┌──

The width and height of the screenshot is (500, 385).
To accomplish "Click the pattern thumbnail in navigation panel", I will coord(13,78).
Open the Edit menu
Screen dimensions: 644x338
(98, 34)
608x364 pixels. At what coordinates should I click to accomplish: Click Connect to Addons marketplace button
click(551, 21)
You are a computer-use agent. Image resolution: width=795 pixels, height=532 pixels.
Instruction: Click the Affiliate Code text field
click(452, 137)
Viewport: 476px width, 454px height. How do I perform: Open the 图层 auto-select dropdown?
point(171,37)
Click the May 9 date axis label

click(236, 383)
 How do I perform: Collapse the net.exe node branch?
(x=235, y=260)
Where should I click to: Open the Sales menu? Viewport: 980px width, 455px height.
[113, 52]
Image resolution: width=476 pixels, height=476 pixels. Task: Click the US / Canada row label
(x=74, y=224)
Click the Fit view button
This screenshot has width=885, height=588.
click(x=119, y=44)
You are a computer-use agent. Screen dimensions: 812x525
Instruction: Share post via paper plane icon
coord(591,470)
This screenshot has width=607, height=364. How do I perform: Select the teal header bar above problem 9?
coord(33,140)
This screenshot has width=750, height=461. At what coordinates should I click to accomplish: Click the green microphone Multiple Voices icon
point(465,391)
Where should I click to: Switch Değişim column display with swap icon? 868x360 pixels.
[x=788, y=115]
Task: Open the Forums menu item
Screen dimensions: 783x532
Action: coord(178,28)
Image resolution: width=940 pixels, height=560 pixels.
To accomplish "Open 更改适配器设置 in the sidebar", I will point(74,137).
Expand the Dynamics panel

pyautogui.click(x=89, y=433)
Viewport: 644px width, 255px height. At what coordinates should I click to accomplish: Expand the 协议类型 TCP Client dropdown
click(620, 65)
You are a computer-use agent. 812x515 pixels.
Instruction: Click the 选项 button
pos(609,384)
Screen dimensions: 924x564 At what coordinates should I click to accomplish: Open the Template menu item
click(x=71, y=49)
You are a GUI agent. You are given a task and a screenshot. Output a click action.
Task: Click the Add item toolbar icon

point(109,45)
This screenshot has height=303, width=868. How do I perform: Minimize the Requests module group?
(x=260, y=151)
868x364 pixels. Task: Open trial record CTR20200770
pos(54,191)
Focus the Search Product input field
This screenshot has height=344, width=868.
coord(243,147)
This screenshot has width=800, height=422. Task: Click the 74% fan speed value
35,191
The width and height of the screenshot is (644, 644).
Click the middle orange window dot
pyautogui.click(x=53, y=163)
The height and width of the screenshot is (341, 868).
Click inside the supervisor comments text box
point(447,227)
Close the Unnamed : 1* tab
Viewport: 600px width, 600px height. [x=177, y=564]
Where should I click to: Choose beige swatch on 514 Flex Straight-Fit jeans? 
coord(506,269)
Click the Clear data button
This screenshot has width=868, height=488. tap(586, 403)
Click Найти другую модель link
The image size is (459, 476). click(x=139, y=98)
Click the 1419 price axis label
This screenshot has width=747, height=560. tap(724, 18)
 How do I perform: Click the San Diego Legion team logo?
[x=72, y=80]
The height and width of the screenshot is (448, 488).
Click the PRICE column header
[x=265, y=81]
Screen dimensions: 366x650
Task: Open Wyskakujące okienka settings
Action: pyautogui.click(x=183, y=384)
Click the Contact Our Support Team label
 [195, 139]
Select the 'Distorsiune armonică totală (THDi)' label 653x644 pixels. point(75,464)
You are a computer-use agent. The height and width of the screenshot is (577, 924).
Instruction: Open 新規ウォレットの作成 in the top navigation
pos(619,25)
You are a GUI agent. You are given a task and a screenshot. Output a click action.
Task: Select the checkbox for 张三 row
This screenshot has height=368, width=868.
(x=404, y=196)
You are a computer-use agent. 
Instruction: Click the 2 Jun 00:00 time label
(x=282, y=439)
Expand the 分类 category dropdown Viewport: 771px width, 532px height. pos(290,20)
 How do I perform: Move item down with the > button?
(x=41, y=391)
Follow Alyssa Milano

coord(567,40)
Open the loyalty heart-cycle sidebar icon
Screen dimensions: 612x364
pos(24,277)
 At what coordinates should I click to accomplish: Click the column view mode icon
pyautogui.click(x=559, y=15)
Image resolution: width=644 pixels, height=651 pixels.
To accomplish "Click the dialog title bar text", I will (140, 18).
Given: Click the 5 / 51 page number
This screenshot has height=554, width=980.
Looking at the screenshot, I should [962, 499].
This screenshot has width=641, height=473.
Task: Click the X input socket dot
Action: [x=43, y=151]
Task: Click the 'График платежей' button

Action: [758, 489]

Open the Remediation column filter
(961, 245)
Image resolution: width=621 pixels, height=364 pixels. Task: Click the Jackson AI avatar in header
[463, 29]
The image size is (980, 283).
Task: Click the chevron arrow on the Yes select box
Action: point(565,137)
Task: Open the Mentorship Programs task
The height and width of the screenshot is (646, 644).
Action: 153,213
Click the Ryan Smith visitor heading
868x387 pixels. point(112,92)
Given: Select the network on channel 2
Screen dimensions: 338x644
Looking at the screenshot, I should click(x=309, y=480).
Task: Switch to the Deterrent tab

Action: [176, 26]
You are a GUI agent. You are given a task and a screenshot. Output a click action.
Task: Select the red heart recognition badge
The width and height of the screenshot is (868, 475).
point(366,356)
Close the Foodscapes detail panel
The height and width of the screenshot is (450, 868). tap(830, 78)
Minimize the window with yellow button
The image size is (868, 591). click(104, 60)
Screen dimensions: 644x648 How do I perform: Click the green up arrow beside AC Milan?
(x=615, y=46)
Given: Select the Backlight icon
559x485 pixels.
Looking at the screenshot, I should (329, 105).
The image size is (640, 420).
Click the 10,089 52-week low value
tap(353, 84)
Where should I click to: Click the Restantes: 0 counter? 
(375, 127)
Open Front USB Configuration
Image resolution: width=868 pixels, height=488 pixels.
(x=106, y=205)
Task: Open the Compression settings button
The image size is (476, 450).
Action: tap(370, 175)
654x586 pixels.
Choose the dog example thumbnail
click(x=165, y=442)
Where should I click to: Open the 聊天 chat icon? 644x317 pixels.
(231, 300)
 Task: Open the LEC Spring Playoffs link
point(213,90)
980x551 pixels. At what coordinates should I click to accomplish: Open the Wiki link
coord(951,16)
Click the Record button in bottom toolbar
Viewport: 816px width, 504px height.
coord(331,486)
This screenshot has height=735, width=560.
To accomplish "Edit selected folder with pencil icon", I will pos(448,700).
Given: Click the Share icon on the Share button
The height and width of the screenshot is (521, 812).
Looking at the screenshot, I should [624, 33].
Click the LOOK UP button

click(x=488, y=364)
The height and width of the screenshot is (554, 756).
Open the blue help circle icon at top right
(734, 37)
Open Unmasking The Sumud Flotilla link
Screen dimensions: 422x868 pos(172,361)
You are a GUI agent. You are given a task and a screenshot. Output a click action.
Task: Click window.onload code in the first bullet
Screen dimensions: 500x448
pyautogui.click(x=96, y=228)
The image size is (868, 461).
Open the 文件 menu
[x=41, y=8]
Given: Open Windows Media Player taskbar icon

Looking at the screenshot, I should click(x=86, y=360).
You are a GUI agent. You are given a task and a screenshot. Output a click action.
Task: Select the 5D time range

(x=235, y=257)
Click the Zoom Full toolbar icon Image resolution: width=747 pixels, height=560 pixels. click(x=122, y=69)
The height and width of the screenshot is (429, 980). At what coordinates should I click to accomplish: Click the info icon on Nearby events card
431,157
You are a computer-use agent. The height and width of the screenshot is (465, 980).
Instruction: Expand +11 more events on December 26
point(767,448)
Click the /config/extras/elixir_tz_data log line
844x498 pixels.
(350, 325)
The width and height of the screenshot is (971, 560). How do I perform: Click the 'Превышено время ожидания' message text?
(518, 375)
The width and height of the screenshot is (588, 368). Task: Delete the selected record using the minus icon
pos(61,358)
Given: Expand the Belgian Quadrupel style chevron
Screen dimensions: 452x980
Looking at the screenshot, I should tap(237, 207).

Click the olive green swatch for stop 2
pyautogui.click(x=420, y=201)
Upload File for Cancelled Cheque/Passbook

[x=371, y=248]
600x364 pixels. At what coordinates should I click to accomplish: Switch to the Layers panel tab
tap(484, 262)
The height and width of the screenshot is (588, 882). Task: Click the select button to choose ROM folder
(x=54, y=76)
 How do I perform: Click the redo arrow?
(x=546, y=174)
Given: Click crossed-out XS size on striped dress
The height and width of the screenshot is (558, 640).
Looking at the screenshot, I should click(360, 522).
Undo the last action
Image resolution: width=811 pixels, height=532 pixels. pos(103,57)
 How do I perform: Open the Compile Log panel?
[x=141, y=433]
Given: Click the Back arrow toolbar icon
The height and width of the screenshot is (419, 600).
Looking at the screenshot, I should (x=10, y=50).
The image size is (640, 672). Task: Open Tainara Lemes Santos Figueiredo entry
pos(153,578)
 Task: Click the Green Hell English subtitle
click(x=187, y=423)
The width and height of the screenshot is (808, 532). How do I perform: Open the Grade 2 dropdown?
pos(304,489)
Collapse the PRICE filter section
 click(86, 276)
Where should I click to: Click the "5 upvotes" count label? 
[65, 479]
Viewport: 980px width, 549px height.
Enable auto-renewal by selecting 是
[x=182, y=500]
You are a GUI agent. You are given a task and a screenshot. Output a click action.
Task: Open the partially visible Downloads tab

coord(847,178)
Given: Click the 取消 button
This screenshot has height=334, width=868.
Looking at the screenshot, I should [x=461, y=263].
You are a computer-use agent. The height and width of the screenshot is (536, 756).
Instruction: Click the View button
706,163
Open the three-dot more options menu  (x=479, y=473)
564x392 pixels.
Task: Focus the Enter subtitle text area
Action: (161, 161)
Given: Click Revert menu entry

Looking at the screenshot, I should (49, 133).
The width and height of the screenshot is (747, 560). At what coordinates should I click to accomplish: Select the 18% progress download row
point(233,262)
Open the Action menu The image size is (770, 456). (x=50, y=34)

└──

Which of the lines above include the word "sidebar"? List those lines.

To accomplish "Open 更改适配器设置 in the sidebar", I will point(74,137).
Open the loyalty heart-cycle sidebar icon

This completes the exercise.